As a means to suppress pain, either emotional or physical, opiate use in the 19th century and early 20th century challenged a political community, whose 'consciousness' of its political life was made ever more palpable by the formation of the medical profession and the power it vested in itself, precisely because it asserted this individual right to sleep, and the transgression of humanity by an animal need over which the polity has essentially no power to intervene unless it translates it into a 'right'. In this sense, opiate use is much more intimately related to one's right to 'die', and the increasingly ambiguous definition of medical death based on what the community sees fits regarding to its control over animal lives.

In this sense, art, by asserting the animalistic poesis, the constant resistance against the translation of the artist's 'will' into a communal 'right', is fundamentally anti-social. The moment art enters the public space, its poesis disintegrates into aesthetics. By 'fencing' a patch of this shared world with a wall of doors, Bourgeois has perhaps attempted to protect this poetic space from the contamination of aesthetics. However, a wall of doors always has the potential to be dismantled, and between doors, there are always gaps through which one can escape into the artist's private space. This 'right' to sleep and to dream can be disintegrated and returned to the animal 'self' if we cease to be spectators, and when we are willing to climb onto her bed in order to dream our dreams.

Thursday, 3 July 2008

Opium and the Law


My vampiric existence continued last night, though I forced myself to wake up early this morning in the hope that I can start adjusting my sleeping pattern. I forged ahead with my composition. I wasn't terribly inspired, though the passages I wrote sounded 'right.'

I finished reading Opium and the People (Virginia Berridge and Griffith Edwards). The project is essentially Foucaultian, though the writers never quoted him, because in a way, as social historians (at least as far as this project is concerned), Berridge and Edwards try to resist accepting any figurative model. For them, their book suggests a way to investigate the issue of opiate use and public policies with the epistemological space of Foucault in mind (again, suggested, but not named), but the reader's consciousness of the actual physical and material conditions of the biopolitical structure in British drug politics and policy-making (and in relation to it, the formative elements of the British polity at large upon the basis of the biological lives of the 'people') in today's society (in terms of the book, post-1968 society) is one that cannot be easily negotiated simply through an ontological question.

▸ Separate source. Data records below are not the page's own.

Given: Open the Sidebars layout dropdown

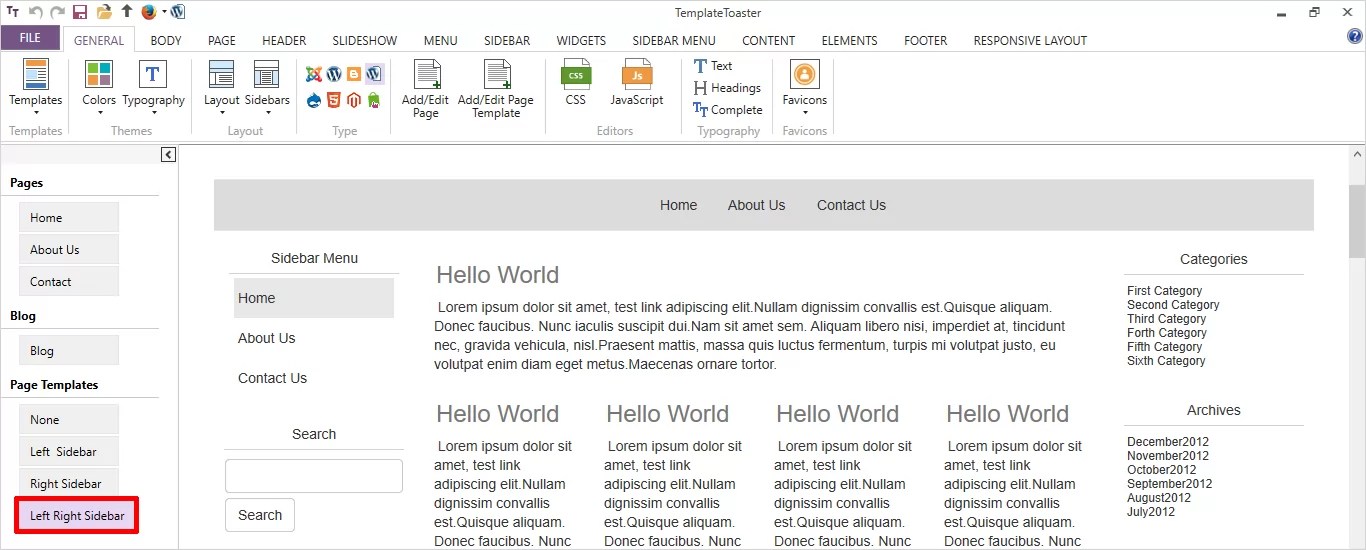Looking at the screenshot, I should click(x=267, y=88).
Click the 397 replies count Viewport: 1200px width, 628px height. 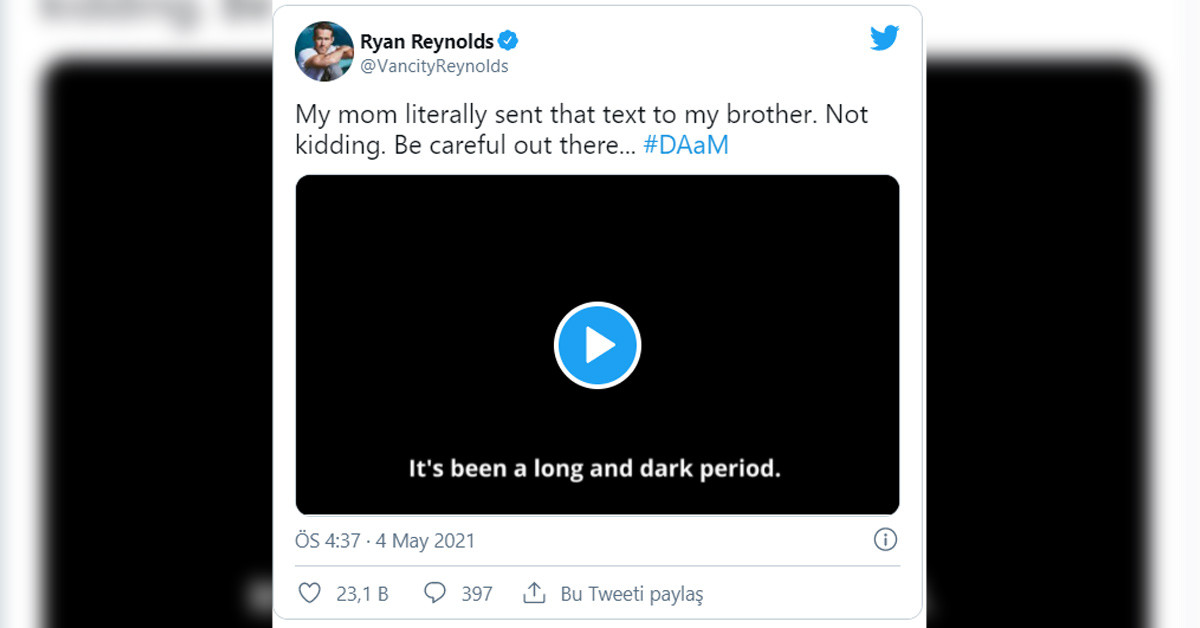tap(477, 594)
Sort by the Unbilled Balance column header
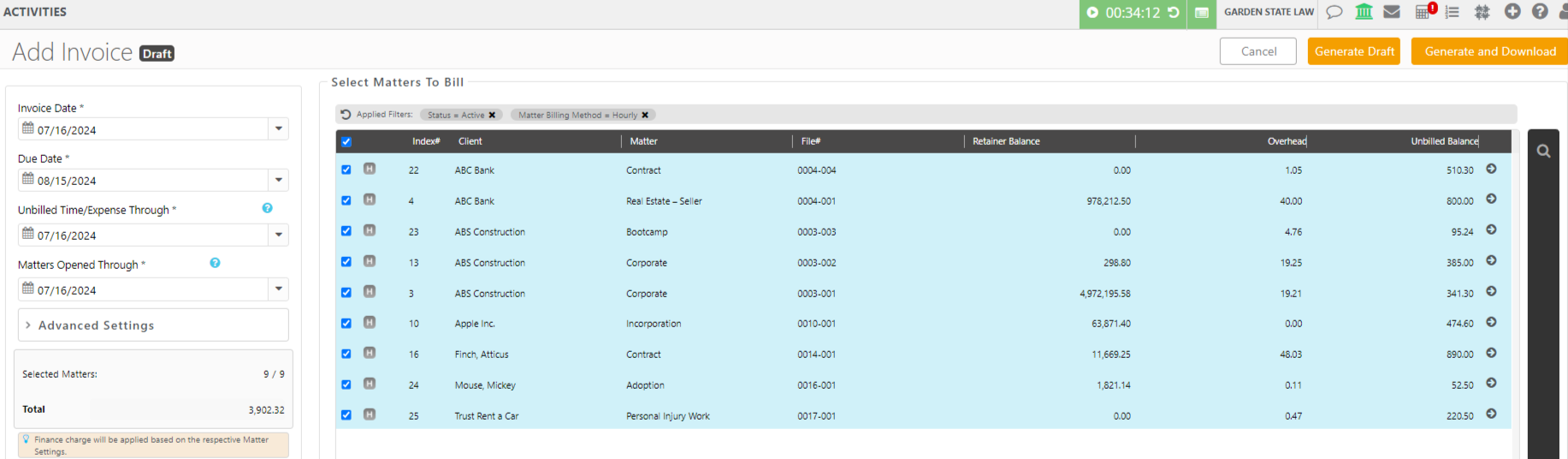 (x=1443, y=141)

Policy-making in the twentieth century (and arguably, since antiquity) presupposes an ontological turn that transforms animal lives into humans, and vice versa, and the underlying presupposition of public policy is in fact the management and execution of human lives as animals. As long as the book stays within the concern of policy-making as a symptom of this ontological question at large, the reader is left with two choices: either one must abandon tentatively, for 'pragmatic' reasons, the ontological impasse that the Foucaultian thesis has propounded (and later on, developed by Agamben), and continue to make policies based on the assumption that our democracy is founded upon the execution, exclusion, and management of animal lives in the name of the law, or one must seriously rethink the question how a new way to approach the negotiations of drugs, and our epistemological space that gives forms to their beings (and hence, our understanding of them, their effects, the social, political and monetary values), that would forever suspend the violence of the law and the community that sustain themselves upon the exclusion of lives without any percepts of beginning or an end.